→ Required action
Lines to return, exactly: from the line with "公司新闻 (248, 113)" to the line with "[メニューを開く] (991, 35)" in the entries below, both included.

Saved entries
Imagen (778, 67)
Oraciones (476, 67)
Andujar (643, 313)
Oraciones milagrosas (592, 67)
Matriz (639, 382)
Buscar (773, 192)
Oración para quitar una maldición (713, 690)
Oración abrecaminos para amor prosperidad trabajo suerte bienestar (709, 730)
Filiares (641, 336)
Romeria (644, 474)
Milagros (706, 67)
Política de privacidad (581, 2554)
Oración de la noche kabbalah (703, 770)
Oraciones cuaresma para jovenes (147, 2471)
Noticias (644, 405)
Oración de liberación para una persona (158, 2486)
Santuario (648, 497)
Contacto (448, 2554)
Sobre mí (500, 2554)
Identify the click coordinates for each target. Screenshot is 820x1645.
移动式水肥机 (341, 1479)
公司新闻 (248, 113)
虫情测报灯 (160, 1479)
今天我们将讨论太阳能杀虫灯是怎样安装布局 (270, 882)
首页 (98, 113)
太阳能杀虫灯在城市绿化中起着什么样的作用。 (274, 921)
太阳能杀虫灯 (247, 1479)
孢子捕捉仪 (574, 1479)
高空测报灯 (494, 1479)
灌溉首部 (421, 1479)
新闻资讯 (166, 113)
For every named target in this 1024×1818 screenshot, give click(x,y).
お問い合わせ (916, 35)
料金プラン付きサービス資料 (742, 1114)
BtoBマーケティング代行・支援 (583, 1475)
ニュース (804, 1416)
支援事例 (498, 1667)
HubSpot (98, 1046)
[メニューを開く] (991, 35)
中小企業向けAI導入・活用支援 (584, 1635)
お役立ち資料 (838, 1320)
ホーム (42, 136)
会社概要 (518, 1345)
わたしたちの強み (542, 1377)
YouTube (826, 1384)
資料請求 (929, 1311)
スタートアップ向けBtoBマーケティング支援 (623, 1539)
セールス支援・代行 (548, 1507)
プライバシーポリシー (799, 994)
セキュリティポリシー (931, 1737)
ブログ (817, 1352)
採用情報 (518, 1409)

→ Task answer
公司新闻 (248, 113)
虫情测报灯 (160, 1479)
今天我们将讨论太阳能杀虫灯是怎样安装布局 (270, 882)
首页 (98, 113)
太阳能杀虫灯在城市绿化中起着什么样的作用。 (274, 921)
太阳能杀虫灯 (247, 1479)
孢子捕捉仪 (574, 1479)
高空测报灯 (494, 1479)
灌溉首部 (421, 1479)
新闻资讯 (166, 113)
For every named target in this 1024×1818 screenshot, give click(x,y).
お問い合わせ (916, 35)
料金プラン付きサービス資料 (742, 1114)
BtoBマーケティング代行・支援 (583, 1475)
ニュース (804, 1416)
支援事例 (498, 1667)
HubSpot (98, 1046)
[メニューを開く] (991, 35)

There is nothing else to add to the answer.